▶ _Task_
Write all of the entries out again exactly.

=== Section Start ===

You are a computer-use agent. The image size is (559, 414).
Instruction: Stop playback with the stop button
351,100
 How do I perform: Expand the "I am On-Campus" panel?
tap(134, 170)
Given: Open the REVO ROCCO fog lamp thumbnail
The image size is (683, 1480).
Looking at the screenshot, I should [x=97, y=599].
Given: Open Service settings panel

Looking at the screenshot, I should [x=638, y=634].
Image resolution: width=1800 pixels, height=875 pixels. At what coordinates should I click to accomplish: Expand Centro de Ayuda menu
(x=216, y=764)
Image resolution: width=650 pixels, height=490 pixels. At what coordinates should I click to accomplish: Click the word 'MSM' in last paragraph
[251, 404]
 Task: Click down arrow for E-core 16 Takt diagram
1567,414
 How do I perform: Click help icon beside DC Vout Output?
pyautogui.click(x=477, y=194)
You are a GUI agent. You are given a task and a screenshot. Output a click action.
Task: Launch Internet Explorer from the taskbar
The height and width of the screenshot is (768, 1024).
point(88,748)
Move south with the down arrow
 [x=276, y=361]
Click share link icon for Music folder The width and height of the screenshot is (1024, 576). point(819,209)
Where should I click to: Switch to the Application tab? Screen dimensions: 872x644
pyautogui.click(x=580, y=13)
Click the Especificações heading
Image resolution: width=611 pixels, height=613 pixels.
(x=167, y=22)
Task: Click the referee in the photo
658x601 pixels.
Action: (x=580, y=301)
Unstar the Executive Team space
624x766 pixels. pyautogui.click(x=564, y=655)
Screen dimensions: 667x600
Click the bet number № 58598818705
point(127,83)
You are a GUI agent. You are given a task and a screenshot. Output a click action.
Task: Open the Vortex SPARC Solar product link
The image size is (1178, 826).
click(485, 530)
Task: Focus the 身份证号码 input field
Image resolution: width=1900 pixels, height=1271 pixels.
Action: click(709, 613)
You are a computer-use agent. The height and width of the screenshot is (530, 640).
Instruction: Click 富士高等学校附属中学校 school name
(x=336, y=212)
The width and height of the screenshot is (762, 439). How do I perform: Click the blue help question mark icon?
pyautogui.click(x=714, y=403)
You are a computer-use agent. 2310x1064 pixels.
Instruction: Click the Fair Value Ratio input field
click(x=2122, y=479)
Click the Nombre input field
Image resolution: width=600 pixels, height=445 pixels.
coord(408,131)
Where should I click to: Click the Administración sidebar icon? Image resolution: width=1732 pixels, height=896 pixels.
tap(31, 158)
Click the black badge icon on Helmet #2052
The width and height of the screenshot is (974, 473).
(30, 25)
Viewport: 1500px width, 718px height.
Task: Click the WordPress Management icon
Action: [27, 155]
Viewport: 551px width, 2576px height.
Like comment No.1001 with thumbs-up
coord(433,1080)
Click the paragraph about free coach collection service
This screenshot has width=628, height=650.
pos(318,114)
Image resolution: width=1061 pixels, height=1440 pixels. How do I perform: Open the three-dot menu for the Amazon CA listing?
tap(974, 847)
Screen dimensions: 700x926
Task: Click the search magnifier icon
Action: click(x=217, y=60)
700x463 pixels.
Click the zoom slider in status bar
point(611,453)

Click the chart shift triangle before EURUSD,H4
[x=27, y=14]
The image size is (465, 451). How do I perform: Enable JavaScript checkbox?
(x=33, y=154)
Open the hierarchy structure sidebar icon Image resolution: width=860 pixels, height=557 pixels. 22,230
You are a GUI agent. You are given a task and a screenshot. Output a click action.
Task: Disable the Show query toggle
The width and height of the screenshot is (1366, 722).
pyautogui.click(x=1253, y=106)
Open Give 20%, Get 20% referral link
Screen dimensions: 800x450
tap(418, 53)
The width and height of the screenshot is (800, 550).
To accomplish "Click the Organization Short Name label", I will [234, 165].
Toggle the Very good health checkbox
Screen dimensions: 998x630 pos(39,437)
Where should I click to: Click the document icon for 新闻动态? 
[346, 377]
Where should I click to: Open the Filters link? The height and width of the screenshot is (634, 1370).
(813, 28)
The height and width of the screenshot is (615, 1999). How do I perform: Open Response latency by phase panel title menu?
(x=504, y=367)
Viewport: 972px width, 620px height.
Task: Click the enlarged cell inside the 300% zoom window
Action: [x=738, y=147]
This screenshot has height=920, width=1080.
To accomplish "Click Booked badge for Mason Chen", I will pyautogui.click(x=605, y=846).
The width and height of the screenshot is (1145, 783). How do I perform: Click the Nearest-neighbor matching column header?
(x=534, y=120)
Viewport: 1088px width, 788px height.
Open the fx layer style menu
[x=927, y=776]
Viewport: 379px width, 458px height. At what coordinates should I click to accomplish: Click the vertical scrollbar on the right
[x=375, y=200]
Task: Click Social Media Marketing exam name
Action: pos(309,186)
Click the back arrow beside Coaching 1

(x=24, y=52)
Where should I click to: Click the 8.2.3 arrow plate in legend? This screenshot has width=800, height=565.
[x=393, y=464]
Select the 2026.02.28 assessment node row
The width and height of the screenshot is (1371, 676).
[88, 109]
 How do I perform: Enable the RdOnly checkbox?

=== Section End ===

▶ _Solution_
You are a computer-use agent. The image size is (559, 414).
Instruction: Stop playback with the stop button
351,100
 How do I perform: Expand the "I am On-Campus" panel?
tap(134, 170)
Given: Open the REVO ROCCO fog lamp thumbnail
The image size is (683, 1480).
Looking at the screenshot, I should [x=97, y=599].
Given: Open Service settings panel

Looking at the screenshot, I should [x=638, y=634].
Image resolution: width=1800 pixels, height=875 pixels. At what coordinates should I click to accomplish: Expand Centro de Ayuda menu
(x=216, y=764)
Image resolution: width=650 pixels, height=490 pixels. At what coordinates should I click to accomplish: Click the word 'MSM' in last paragraph
[251, 404]
 Task: Click down arrow for E-core 16 Takt diagram
1567,414
 How do I perform: Click help icon beside DC Vout Output?
pyautogui.click(x=477, y=194)
You are a GUI agent. You are given a task and a screenshot. Output a click action.
Task: Launch Internet Explorer from the taskbar
The height and width of the screenshot is (768, 1024).
point(88,748)
Move south with the down arrow
 [x=276, y=361]
Click share link icon for Music folder The width and height of the screenshot is (1024, 576). point(819,209)
Where should I click to: Switch to the Application tab? Screen dimensions: 872x644
pyautogui.click(x=580, y=13)
Click the Especificações heading
Image resolution: width=611 pixels, height=613 pixels.
(x=167, y=22)
Task: Click the referee in the photo
658x601 pixels.
Action: (x=580, y=301)
Unstar the Executive Team space
624x766 pixels. pyautogui.click(x=564, y=655)
Screen dimensions: 667x600
Click the bet number № 58598818705
point(127,83)
You are a GUI agent. You are given a task and a screenshot. Output a click action.
Task: Open the Vortex SPARC Solar product link
The image size is (1178, 826).
click(485, 530)
Task: Focus the 身份证号码 input field
Image resolution: width=1900 pixels, height=1271 pixels.
Action: click(709, 613)
You are a computer-use agent. The height and width of the screenshot is (530, 640).
Instruction: Click 富士高等学校附属中学校 school name
(x=336, y=212)
The width and height of the screenshot is (762, 439). How do I perform: Click the blue help question mark icon?
pyautogui.click(x=714, y=403)
You are a computer-use agent. 2310x1064 pixels.
Instruction: Click the Fair Value Ratio input field
click(x=2122, y=479)
Click the Nombre input field
Image resolution: width=600 pixels, height=445 pixels.
coord(408,131)
Where should I click to: Click the Administración sidebar icon? Image resolution: width=1732 pixels, height=896 pixels.
tap(31, 158)
Click the black badge icon on Helmet #2052
The width and height of the screenshot is (974, 473).
(30, 25)
Viewport: 1500px width, 718px height.
Task: Click the WordPress Management icon
Action: [27, 155]
Viewport: 551px width, 2576px height.
Like comment No.1001 with thumbs-up
coord(433,1080)
Click the paragraph about free coach collection service
This screenshot has width=628, height=650.
pos(318,114)
Image resolution: width=1061 pixels, height=1440 pixels. How do I perform: Open the three-dot menu for the Amazon CA listing?
tap(974, 847)
Screen dimensions: 700x926
Task: Click the search magnifier icon
Action: click(x=217, y=60)
700x463 pixels.
Click the zoom slider in status bar
point(611,453)

Click the chart shift triangle before EURUSD,H4
[x=27, y=14]
The image size is (465, 451). How do I perform: Enable JavaScript checkbox?
(x=33, y=154)
Open the hierarchy structure sidebar icon Image resolution: width=860 pixels, height=557 pixels. 22,230
You are a GUI agent. You are given a task and a screenshot. Output a click action.
Task: Disable the Show query toggle
The width and height of the screenshot is (1366, 722).
pyautogui.click(x=1253, y=106)
Open Give 20%, Get 20% referral link
Screen dimensions: 800x450
tap(418, 53)
The width and height of the screenshot is (800, 550).
To accomplish "Click the Organization Short Name label", I will [234, 165].
Toggle the Very good health checkbox
Screen dimensions: 998x630 pos(39,437)
Where should I click to: Click the document icon for 新闻动态? 
[346, 377]
Where should I click to: Open the Filters link? The height and width of the screenshot is (634, 1370).
(813, 28)
The height and width of the screenshot is (615, 1999). How do I perform: Open Response latency by phase panel title menu?
(x=504, y=367)
Viewport: 972px width, 620px height.
Task: Click the enlarged cell inside the 300% zoom window
Action: [x=738, y=147]
This screenshot has height=920, width=1080.
To accomplish "Click Booked badge for Mason Chen", I will pyautogui.click(x=605, y=846).
The width and height of the screenshot is (1145, 783). How do I perform: Click the Nearest-neighbor matching column header?
(x=534, y=120)
Viewport: 1088px width, 788px height.
Open the fx layer style menu
[x=927, y=776]
Viewport: 379px width, 458px height. At what coordinates should I click to accomplish: Click the vertical scrollbar on the right
[x=375, y=200]
Task: Click Social Media Marketing exam name
Action: pos(309,186)
Click the back arrow beside Coaching 1

(x=24, y=52)
Where should I click to: Click the 8.2.3 arrow plate in legend? This screenshot has width=800, height=565.
[x=393, y=464]
Select the 2026.02.28 assessment node row
The width and height of the screenshot is (1371, 676).
[88, 109]
 How do I perform: Enable the RdOnly checkbox?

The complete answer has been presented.